I'm trying to implement a simple logistic regression example in Clojure using the Incanter data analysis library. I've successfully coded the Sigmoid and Cost functions, but Incanter's BFGS minimization function seems to be causing me quite some trouble.
(ns ml-clj.logistic
(:require [incanter.core :refer :all]
[incanter.optimize :refer :all]))
(defn sigmoid
"compute the inverse logit function, large positive numbers should be
close to 1, large negative numbers near 0,
z can be a scalar, vector or matrix.
sanity check: (sigmoid 0) should always evaluate to 0.5"
[z]
(div 1 (plus 1 (exp (minus z)))))
(defn cost-func
"computes the cost function (J) that will be minimized
inputs:params theta X matrix and Y vector"
[X y]
(let
[m (nrow X)
init-vals (matrix (take (ncol X) (repeat 0)))
z (mmult X init-vals)
h (sigmoid z)
f-half (mult (matrix (map - y)) (log (sigmoid (mmult X init-vals))))
s-half (mult (minus 1 y) (log (minus 1 (sigmoid (mmult X init-vals)))))
sub-tmp (minus f-half s-half)
J (mmult (/ 1 m) (reduce + sub-tmp))]
J))
When I try (minimize (cost-func X y) (matrix [0 0]))
giving minimize
a function and starting params the REPL throws an error.
ArityException Wrong number of args (2) passed to: optimize$minimize clojure.lang.AFn.throwArity (AFn.java:437)
I'm very confused as to what exactly the minimize function is expecting.
For reference, I rewrote it all in python, and all of the code runs as expected, using the same minimization algorithm.
import numpy as np
import scipy as sp
data = np.loadtxt('testSet.txt', delimiter='\t')
X = data[:,0:2]
y = data[:, 2]
def sigmoid(X):
return 1.0 / (1.0 + np.e**(-1.0 * X))
def compute_cost(theta, X, y):
m = y.shape[0]
h = sigmoid(X.dot(theta.T))
J = y.T.dot(np.log(h)) + (1.0 - y.T).dot(np.log(1.0 - h))
cost = (-1.0 / m) * J.sum()
return cost
def fit_logistic(X,y):
initial_thetas = np.zeros((len(X[0]), 1))
myargs = (X, y)
theta = sp.optimize.fmin_bfgs(compute_cost, x0=initial_thetas,
args=myargs)
return theta
outputting
Current function value: 0.594902
Iterations: 6
Function evaluations: 36
Gradient evaluations: 9
array([ 0.08108673, -0.12334958])
I don't understand why the Python code can run successfully, but my Clojure implementation fails.

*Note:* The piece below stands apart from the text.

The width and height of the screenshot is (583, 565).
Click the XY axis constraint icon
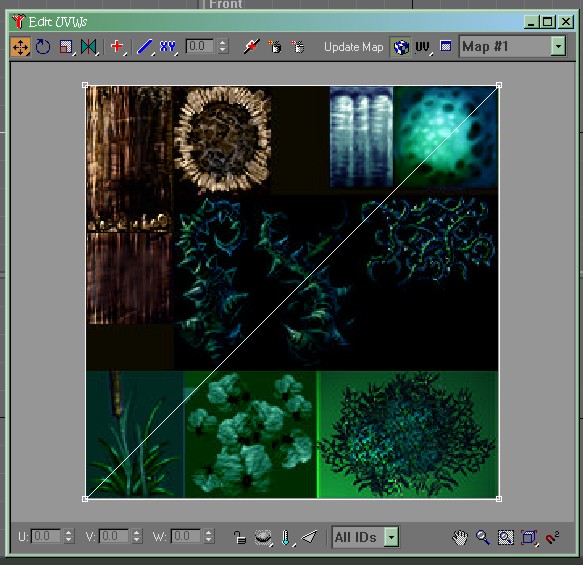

Any suggestions?
Update
rereading the docstring for minimize
i've been trying to calculate the derivative of cost-func
which throws a new error.
(def grad (gradient cost-func (matrix [0 0])))
(minimize cost-func (matrix [0 0]) (grad (matrix [0 0]) X))
ExceptionInfo throw+: {:exception "Matrices of different sizes cannot be differenced.", :asize [2 1], :bsize [1 2]} clatrix.core/- (core.clj:950)
using trans
to convert the 1xn col matrix to a nx1 row matrix just yields the same error with opposite errors.
:asize [1 2], :bsize [2 1]}
I'm pretty lost here.